AIM OF THE EXERCISE:
Only the records, repeated exactly, should make up the response.

(Collected data entries)
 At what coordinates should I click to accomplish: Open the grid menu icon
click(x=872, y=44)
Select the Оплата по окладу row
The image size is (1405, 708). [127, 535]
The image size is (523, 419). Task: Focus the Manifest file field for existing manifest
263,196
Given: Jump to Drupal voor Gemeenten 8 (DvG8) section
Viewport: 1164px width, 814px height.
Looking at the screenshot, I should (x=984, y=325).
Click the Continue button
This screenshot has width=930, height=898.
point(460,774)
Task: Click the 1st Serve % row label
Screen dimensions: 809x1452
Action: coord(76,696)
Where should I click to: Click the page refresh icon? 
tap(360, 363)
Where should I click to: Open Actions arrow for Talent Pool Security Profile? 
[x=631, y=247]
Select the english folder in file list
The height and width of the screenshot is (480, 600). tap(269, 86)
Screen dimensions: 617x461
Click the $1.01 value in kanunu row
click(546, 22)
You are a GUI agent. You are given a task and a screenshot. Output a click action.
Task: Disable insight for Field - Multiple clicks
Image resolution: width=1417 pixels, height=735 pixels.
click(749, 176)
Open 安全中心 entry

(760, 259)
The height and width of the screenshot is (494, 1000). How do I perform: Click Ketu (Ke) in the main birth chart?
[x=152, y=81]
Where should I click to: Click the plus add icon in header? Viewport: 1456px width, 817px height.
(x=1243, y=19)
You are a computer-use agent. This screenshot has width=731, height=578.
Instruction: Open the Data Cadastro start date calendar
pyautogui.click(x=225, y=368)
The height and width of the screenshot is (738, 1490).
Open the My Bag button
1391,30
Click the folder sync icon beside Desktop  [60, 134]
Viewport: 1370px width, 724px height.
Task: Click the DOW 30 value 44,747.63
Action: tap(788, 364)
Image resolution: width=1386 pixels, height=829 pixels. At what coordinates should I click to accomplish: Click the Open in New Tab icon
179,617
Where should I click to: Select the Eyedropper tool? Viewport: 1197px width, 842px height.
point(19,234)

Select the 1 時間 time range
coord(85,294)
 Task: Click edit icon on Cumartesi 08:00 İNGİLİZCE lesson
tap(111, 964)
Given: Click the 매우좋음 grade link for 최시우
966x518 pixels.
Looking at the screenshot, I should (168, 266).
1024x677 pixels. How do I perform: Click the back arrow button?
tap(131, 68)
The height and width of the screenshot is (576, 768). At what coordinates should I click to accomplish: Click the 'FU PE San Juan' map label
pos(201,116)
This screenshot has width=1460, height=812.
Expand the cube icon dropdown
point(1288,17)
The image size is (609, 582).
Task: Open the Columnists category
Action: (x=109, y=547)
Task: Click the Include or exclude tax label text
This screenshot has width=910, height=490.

SOLVED PROBLEM:
 At what coordinates should I click to accomplish: Open the grid menu icon
click(x=872, y=44)
Select the Оплата по окладу row
The image size is (1405, 708). [127, 535]
The image size is (523, 419). Task: Focus the Manifest file field for existing manifest
263,196
Given: Jump to Drupal voor Gemeenten 8 (DvG8) section
Viewport: 1164px width, 814px height.
Looking at the screenshot, I should (x=984, y=325).
Click the Continue button
This screenshot has width=930, height=898.
point(460,774)
Task: Click the 1st Serve % row label
Screen dimensions: 809x1452
Action: coord(76,696)
Where should I click to: Click the page refresh icon? 
tap(360, 363)
Where should I click to: Open Actions arrow for Talent Pool Security Profile? 
[x=631, y=247]
Select the english folder in file list
The height and width of the screenshot is (480, 600). tap(269, 86)
Screen dimensions: 617x461
Click the $1.01 value in kanunu row
click(546, 22)
You are a GUI agent. You are given a task and a screenshot. Output a click action.
Task: Disable insight for Field - Multiple clicks
Image resolution: width=1417 pixels, height=735 pixels.
click(749, 176)
Open 安全中心 entry

(760, 259)
The height and width of the screenshot is (494, 1000). How do I perform: Click Ketu (Ke) in the main birth chart?
[x=152, y=81]
Where should I click to: Click the plus add icon in header? Viewport: 1456px width, 817px height.
(x=1243, y=19)
You are a computer-use agent. This screenshot has width=731, height=578.
Instruction: Open the Data Cadastro start date calendar
pyautogui.click(x=225, y=368)
The height and width of the screenshot is (738, 1490).
Open the My Bag button
1391,30
Click the folder sync icon beside Desktop  [60, 134]
Viewport: 1370px width, 724px height.
Task: Click the DOW 30 value 44,747.63
Action: tap(788, 364)
Image resolution: width=1386 pixels, height=829 pixels. At what coordinates should I click to accomplish: Click the Open in New Tab icon
179,617
Where should I click to: Select the Eyedropper tool? Viewport: 1197px width, 842px height.
point(19,234)

Select the 1 時間 time range
coord(85,294)
 Task: Click edit icon on Cumartesi 08:00 İNGİLİZCE lesson
tap(111, 964)
Given: Click the 매우좋음 grade link for 최시우
966x518 pixels.
Looking at the screenshot, I should (168, 266).
1024x677 pixels. How do I perform: Click the back arrow button?
tap(131, 68)
The height and width of the screenshot is (576, 768). At what coordinates should I click to accomplish: Click the 'FU PE San Juan' map label
pos(201,116)
This screenshot has width=1460, height=812.
Expand the cube icon dropdown
point(1288,17)
The image size is (609, 582).
Task: Open the Columnists category
Action: (x=109, y=547)
Task: Click the Include or exclude tax label text
This screenshot has width=910, height=490.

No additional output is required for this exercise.